WORK ITEM: Find every line in the material below with the string "agent" and state how many there are, with no other text.

AVAILABLE RECORDS:
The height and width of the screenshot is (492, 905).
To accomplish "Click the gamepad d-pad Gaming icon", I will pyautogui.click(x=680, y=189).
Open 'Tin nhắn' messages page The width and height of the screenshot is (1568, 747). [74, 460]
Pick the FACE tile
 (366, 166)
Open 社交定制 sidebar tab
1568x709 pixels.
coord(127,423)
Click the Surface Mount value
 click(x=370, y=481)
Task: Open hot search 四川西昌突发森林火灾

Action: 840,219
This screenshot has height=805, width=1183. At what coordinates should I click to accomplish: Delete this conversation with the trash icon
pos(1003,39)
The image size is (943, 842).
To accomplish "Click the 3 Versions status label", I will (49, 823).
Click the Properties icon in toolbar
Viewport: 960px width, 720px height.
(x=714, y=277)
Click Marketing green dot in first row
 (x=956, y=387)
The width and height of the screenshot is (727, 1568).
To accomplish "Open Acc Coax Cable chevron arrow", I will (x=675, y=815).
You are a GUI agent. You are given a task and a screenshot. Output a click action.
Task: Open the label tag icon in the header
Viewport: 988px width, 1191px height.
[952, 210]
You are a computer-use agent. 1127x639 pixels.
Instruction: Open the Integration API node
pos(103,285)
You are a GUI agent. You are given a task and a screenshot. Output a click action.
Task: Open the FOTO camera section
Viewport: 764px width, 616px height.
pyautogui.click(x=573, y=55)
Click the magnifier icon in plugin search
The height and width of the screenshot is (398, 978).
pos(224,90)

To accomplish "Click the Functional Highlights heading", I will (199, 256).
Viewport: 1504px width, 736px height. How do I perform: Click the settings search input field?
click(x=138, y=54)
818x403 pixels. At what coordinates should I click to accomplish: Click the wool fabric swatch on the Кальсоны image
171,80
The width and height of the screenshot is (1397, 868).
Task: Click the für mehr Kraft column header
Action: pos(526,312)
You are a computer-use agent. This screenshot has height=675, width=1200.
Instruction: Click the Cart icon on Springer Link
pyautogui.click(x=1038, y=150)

YOUR RESPONSE: 4